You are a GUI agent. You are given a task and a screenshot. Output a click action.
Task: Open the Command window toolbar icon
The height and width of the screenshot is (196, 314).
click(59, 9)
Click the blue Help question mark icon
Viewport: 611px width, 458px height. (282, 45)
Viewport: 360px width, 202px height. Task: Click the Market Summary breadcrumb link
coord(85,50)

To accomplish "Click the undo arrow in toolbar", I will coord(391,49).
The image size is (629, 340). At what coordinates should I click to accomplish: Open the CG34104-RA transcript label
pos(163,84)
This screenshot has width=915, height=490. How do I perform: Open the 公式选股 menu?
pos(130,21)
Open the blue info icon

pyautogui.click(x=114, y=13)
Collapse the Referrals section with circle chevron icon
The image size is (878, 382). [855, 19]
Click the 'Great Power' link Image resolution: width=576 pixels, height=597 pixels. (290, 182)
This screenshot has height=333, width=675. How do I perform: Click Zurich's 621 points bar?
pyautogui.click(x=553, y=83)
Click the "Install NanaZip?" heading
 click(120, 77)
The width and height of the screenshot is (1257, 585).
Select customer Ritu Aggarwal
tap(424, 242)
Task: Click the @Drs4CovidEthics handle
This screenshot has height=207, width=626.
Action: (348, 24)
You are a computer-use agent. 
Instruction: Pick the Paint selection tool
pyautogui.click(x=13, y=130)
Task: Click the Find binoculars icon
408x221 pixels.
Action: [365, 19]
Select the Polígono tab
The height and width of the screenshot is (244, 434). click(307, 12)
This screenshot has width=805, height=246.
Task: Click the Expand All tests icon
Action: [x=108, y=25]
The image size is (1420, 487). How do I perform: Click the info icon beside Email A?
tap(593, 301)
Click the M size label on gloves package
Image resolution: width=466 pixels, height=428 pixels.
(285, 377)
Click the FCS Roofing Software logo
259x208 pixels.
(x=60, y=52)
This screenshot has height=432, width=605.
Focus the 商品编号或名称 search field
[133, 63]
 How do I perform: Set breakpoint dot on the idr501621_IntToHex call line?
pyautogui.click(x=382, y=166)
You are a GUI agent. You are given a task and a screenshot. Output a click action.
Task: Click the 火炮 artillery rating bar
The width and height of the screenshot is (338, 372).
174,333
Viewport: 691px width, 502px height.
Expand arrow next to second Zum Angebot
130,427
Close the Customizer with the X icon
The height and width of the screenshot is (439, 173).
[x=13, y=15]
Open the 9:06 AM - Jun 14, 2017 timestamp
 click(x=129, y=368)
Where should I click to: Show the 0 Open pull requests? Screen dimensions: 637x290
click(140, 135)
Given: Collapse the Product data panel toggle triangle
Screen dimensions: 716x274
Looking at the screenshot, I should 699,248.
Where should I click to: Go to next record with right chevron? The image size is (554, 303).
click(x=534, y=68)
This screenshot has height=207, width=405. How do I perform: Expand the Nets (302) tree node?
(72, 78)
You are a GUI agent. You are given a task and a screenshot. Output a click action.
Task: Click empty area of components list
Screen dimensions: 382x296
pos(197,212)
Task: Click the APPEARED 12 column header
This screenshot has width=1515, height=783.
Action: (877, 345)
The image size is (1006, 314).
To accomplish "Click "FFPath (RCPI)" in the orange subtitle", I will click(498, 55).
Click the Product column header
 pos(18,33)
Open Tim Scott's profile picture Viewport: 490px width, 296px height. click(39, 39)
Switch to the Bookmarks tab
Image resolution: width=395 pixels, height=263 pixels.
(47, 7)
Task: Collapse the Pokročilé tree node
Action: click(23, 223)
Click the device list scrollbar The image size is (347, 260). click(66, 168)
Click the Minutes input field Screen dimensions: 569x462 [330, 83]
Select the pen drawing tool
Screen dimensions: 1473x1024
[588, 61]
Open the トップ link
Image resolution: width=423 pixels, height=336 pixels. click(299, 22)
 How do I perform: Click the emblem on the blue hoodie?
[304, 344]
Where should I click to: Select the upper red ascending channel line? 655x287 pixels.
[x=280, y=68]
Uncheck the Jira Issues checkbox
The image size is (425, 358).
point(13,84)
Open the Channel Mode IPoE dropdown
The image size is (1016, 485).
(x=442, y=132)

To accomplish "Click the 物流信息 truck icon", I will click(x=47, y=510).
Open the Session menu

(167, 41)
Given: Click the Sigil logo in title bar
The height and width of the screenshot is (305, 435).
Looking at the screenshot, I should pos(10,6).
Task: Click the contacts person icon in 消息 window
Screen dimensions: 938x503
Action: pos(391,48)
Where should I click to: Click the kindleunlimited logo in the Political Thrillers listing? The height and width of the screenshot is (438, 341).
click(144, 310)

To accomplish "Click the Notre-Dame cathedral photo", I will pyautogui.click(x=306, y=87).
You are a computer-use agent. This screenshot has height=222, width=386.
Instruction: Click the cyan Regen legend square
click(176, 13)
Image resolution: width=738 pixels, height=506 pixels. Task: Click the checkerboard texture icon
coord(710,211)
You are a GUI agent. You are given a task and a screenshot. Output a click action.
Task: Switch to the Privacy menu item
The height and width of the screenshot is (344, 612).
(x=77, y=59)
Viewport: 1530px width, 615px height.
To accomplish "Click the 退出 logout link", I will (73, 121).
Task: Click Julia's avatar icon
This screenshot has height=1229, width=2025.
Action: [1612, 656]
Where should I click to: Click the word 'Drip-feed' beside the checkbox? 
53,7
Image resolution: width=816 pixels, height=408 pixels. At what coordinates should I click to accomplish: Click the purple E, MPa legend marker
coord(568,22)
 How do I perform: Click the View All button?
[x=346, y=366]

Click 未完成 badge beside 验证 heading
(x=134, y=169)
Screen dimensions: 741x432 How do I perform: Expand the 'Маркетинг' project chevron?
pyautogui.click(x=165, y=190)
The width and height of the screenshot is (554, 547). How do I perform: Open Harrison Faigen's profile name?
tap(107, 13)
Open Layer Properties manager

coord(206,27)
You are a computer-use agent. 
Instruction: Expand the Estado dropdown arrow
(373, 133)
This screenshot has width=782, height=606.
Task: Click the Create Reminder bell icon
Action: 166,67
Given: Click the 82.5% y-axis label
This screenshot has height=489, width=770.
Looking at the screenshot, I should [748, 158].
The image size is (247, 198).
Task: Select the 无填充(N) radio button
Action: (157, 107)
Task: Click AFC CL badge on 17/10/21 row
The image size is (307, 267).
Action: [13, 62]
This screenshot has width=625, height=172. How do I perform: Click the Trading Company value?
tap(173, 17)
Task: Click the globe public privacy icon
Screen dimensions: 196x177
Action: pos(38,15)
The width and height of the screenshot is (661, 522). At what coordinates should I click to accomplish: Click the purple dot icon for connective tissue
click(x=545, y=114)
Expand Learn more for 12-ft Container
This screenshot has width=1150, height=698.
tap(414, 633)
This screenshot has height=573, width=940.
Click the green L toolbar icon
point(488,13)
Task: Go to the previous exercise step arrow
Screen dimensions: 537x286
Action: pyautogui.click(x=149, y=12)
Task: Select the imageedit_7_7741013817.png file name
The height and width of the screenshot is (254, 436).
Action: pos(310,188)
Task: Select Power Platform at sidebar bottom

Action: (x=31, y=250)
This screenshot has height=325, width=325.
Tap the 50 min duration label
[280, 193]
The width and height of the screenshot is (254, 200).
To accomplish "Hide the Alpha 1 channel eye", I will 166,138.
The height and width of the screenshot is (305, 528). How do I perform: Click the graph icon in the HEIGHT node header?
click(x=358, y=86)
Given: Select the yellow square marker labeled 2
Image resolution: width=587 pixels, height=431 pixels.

-*-

- [WHAT YOU HAVE TO DO] Copy only this part of the entries above: the line with "Task: Select the imageedit_7_7741013817.png", the line with "The width and height of the screenshot is (254, 200).", and the lines between, all exactly as written.

- [RESULT OF THIS EXERCISE]
Task: Select the imageedit_7_7741013817.png file name
The height and width of the screenshot is (254, 436).
Action: pos(310,188)
Task: Select Power Platform at sidebar bottom

Action: (x=31, y=250)
This screenshot has height=325, width=325.
Tap the 50 min duration label
[280, 193]
The width and height of the screenshot is (254, 200).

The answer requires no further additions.